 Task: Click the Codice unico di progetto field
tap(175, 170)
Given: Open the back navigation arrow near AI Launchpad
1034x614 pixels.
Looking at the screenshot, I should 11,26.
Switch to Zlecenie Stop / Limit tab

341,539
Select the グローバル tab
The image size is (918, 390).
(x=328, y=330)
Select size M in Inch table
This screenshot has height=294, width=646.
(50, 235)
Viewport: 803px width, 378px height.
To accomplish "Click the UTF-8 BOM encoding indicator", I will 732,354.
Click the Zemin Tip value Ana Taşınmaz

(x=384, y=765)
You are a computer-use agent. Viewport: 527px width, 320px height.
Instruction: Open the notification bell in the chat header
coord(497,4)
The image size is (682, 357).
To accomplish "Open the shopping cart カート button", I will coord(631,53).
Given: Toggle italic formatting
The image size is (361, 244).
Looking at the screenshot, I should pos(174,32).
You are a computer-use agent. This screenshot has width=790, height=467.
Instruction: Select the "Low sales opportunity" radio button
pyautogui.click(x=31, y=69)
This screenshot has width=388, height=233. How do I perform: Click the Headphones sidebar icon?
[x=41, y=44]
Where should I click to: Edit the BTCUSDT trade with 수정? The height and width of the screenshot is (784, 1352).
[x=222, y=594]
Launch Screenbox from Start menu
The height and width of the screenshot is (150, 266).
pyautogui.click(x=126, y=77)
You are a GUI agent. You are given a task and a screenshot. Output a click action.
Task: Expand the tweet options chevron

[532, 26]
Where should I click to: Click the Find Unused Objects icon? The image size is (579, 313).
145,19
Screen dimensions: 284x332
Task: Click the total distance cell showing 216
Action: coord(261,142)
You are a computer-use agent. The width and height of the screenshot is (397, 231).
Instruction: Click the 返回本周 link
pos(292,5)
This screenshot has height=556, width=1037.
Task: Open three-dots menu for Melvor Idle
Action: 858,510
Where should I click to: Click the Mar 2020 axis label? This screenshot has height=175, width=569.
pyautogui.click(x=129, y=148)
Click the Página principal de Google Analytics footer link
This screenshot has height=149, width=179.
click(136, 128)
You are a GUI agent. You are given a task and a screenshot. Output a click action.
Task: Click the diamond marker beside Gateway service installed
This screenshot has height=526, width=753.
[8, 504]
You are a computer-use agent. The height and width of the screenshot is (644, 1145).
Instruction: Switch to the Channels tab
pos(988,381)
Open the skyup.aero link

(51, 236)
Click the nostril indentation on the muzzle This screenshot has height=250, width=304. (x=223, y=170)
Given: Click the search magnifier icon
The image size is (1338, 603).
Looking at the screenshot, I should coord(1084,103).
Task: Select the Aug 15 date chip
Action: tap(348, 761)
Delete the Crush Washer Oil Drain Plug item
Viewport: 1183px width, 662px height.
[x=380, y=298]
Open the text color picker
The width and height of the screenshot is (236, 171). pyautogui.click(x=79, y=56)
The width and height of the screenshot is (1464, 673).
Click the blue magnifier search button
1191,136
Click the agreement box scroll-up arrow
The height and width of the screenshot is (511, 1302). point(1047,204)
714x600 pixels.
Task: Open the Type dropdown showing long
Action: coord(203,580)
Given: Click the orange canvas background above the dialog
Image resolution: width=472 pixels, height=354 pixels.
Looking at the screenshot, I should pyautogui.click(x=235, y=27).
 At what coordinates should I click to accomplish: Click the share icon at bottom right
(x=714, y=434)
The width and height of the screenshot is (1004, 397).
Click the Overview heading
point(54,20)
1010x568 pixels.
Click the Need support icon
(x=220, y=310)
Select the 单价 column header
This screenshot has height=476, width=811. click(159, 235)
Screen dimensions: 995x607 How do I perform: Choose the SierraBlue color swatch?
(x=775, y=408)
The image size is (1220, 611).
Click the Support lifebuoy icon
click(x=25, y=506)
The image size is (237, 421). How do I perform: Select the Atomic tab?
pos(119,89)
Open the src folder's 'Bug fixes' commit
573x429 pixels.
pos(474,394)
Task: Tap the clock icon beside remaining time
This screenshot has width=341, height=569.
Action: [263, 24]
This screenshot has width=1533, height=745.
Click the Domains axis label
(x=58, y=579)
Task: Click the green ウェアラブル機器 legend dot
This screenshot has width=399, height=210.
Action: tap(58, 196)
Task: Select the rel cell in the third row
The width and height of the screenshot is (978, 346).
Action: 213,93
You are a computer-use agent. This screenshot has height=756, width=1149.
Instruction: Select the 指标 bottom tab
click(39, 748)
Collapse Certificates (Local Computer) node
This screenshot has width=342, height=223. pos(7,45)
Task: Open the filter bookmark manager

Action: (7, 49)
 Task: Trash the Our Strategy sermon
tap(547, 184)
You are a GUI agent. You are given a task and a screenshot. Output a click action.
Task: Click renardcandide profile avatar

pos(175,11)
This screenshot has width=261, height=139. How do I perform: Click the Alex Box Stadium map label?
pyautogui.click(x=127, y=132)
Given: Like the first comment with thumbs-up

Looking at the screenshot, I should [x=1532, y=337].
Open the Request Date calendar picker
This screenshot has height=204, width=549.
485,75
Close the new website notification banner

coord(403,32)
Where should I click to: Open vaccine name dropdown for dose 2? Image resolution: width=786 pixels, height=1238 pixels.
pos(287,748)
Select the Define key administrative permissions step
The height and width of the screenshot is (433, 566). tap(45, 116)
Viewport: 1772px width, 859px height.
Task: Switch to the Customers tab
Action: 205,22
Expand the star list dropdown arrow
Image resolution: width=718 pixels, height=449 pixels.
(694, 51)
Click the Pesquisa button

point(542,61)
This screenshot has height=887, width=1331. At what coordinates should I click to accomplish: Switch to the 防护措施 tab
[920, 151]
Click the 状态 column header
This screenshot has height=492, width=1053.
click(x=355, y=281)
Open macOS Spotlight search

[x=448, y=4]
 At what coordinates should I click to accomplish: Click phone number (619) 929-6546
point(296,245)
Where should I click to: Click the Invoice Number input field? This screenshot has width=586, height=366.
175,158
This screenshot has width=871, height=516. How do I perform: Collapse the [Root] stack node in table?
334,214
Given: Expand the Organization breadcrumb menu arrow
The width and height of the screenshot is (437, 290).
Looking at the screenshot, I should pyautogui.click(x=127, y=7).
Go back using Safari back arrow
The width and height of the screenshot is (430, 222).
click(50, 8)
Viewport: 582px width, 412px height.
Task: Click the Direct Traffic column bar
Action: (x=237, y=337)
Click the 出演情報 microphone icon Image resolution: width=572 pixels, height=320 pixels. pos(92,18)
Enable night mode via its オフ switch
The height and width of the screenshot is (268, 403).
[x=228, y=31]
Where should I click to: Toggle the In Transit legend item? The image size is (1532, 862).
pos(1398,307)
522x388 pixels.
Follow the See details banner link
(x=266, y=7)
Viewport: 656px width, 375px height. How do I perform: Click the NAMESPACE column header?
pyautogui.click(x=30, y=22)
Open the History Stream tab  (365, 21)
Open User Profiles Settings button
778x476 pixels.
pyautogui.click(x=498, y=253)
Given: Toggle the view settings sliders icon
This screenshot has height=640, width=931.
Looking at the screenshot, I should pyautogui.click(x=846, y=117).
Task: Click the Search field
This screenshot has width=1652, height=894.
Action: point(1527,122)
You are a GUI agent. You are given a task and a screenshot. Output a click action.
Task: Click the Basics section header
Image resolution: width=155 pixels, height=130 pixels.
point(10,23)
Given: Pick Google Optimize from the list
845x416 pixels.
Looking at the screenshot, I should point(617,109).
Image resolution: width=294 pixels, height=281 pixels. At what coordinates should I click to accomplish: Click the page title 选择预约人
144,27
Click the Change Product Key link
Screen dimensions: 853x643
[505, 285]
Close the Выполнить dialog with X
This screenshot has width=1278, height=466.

--------------------------------------------------

● **Exercise**
Recast the listing as a numbered list, starting with its first line and going on through the line that contains "(x=384, y=765)". Include only those lines and leave out any blank ones.

● **Full solution**
1.  Task: Click the Codice unico di progetto field
2. tap(175, 170)
3. Given: Open the back navigation arrow near AI Launchpad
4. 1034x614 pixels.
5. Looking at the screenshot, I should 11,26.
6. Switch to Zlecenie Stop / Limit tab
7. 341,539
8. Select the グローバル tab
9. The image size is (918, 390).
10. (x=328, y=330)
11. Select size M in Inch table
12. This screenshot has height=294, width=646.
13. (50, 235)
14. Viewport: 803px width, 378px height.
15. To accomplish "Click the UTF-8 BOM encoding indicator", I will 732,354.
16. Click the Zemin Tip value Ana Taşınmaz
17. (x=384, y=765)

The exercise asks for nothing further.